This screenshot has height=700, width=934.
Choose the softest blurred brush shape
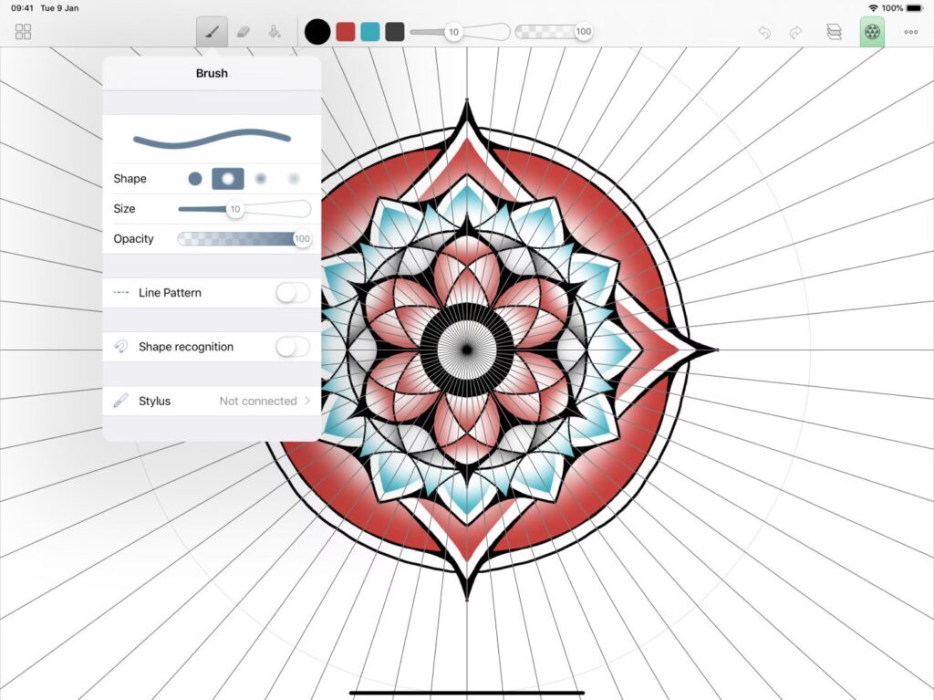(294, 178)
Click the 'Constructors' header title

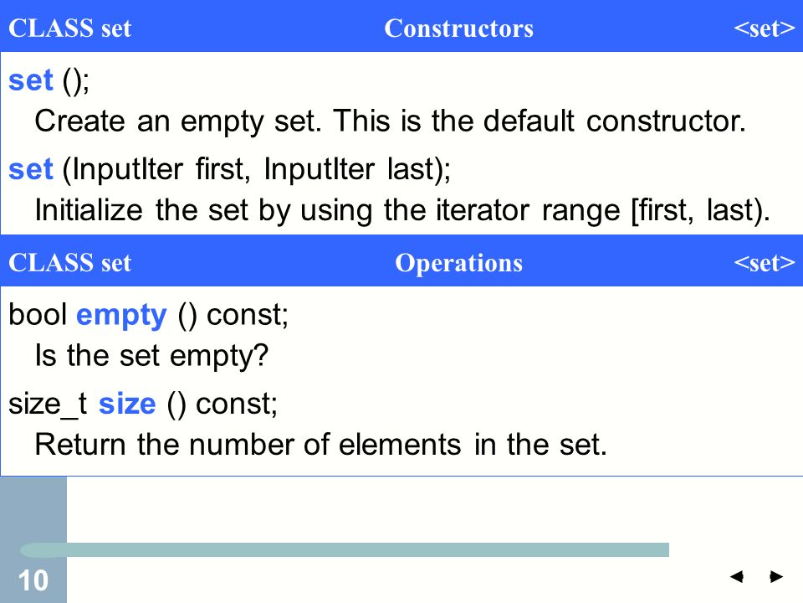pos(459,28)
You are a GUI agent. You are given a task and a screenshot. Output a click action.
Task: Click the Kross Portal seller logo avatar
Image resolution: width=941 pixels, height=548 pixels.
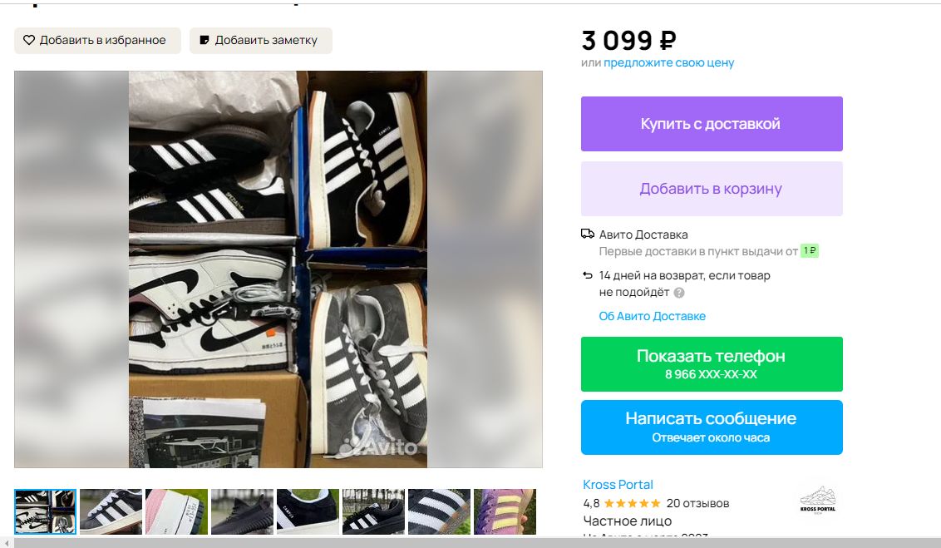click(x=817, y=499)
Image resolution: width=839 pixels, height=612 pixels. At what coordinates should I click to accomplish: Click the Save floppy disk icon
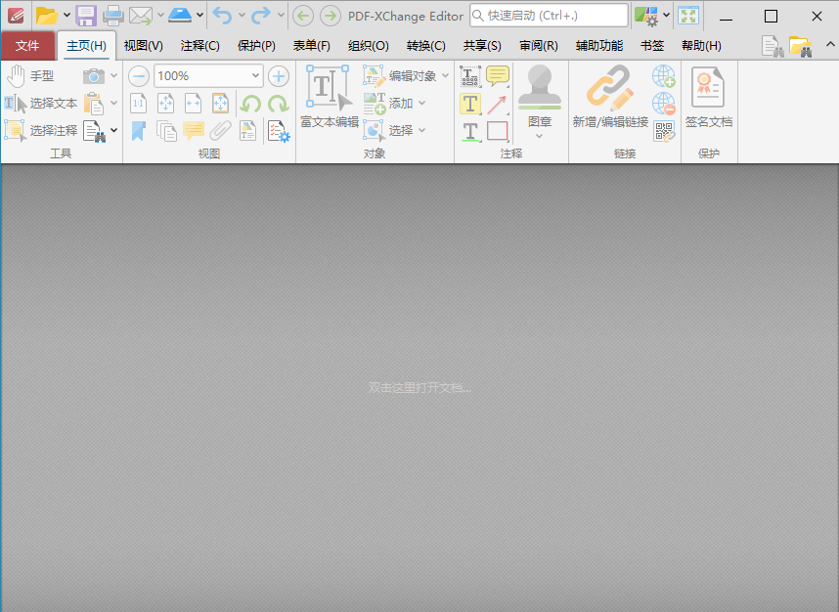coord(86,16)
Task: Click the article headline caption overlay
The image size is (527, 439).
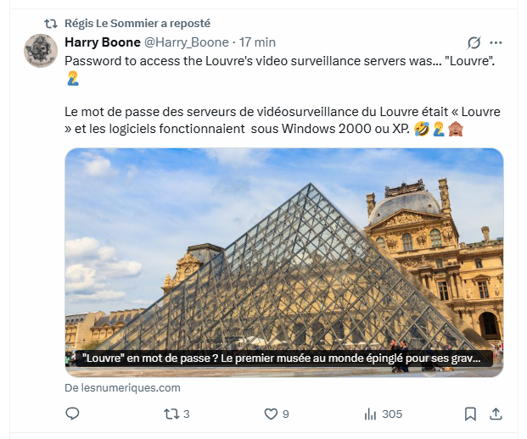Action: coord(283,358)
============
Retype all of the records above word for word, leaving out the pictures.

This screenshot has height=700, width=934.
Choose the softest blurred brush shape
(294, 178)
Click the 'Constructors' header title

pos(459,28)
You are a GUI agent. You are given a task and a screenshot. Output a click action.
Task: Click the Kross Portal seller logo avatar
Image resolution: width=941 pixels, height=548 pixels.
click(x=817, y=499)
Image resolution: width=839 pixels, height=612 pixels. At what coordinates should I click to accomplish: Click the Save floppy disk icon
coord(86,16)
Task: Click the article headline caption overlay
The image size is (527, 439).
Action: coord(283,358)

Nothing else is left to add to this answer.